Bagi, masyarakat modern yang biasa mandi di kamar mandi dan mencuci di wastafel atau menggunakan mesin cuci, akan kurang cocok dengan kondisi tersebut. Bahkan, akan terasa sedikit 'jijik' karena semua aktivitas dilakukan di sungai. Tapi, hebatnya orang-orang di sana tetep sehat dan ikan-ikannya juga besar-besar. Memang ya daur hidup alami itu lebih oke. Kalau kehidupan masyarakat lokal dianggap terbelakang, lantas apa masyarakat modern kehidupannya lebih baik. Nyatanya kehidupan modern membawa banyak masalah, terutama kerusakan lingkungan hidup. Maka, ini tergantung dari perspektif mana memandang. Oiya, satu lagi, di Dusun Tanjung Pusaka belum dilengkapi fasilitas listrik. Jadi kalau malam hari, warga ingin nonton tv, harus menggunakan genset selama 2 jam. Umumnya, tontotan yang disukai warga adalah sinetron. Maka, tak heran, banyak nama anak-anak yang sama dengan bintang sinetron. Ketika saya tanyakan, apakah sudah mendatangi PLN meminta dipasangi listrik? jawaban ketua RT, sudah sering, sampai bosan mengeluh terus tapi belum dipasangi listrik dengan alasan yang engga jelas.

   Saya menumpang motor warga setempat membelah Pulang Pisau menuju ke Sungai Kahayan

                                                                       Sungai Kahayan
                                                                              MCK

                                                                     Rumah Betang


Anak-anak di Dusun Tanjung Pusaka di sore hari

Jalan-jalan keluar kota, kurang pas kalau belum ke museum.
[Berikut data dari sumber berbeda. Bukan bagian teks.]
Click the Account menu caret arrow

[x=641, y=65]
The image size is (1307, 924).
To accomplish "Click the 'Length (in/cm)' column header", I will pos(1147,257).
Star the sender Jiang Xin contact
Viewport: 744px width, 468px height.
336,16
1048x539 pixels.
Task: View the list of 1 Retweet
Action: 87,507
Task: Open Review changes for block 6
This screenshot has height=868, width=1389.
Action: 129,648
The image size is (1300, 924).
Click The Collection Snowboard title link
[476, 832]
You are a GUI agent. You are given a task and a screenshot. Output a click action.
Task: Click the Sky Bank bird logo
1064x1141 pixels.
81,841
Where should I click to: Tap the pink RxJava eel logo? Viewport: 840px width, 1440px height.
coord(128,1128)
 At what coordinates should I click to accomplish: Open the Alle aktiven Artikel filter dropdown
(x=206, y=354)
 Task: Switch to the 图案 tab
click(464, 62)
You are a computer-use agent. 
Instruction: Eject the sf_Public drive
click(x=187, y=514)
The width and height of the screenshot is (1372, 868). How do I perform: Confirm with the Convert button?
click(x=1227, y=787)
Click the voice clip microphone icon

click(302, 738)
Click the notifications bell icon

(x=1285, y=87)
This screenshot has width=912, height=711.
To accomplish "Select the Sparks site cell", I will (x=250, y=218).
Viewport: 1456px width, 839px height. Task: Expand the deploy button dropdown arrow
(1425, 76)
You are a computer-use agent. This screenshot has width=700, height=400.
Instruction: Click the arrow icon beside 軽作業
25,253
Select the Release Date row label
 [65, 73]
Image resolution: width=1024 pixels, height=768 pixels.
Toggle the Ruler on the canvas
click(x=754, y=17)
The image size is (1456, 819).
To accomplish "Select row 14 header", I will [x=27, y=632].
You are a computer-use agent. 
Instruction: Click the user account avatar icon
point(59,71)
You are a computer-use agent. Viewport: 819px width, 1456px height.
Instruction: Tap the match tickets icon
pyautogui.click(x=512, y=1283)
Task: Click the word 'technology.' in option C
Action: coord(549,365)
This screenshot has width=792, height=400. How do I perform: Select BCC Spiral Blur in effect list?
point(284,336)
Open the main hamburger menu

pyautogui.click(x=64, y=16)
Di Palangkaraya ada museum Balanga yang keadaan gedungnya lumayan apik karena merupakan gedung yang baru dipugar yang terletak di pinggir jalan dan bebas macet (di Palangkaraya kemana-mana deket, karena bebas macet). Tiket masuknya murah cuma Rp 2.500,00. Tapi walaupun tiket semurah itu, kalau ngobrol dengan petugas, banyak pejabat yang datang dengan rombongan ga mau bayar tiket semurah itu. Sementara, pemasukan dari tiket tersebut tidak mampu menutupi operasional. Yah ini dilematis operasional museum, makanya ayo ramein museum. Oh iya, di museum Balanga ini banyak informasi mengenai adat Dayak, seperti rumah, teknologi sederhana khas Dayak, hingga pakaian Adat. Sayang, perjalanan saya ke Kalimantan Tengah sangat singkat. Semoga ada kesempatan menjelajah ruang Borneo yang lain.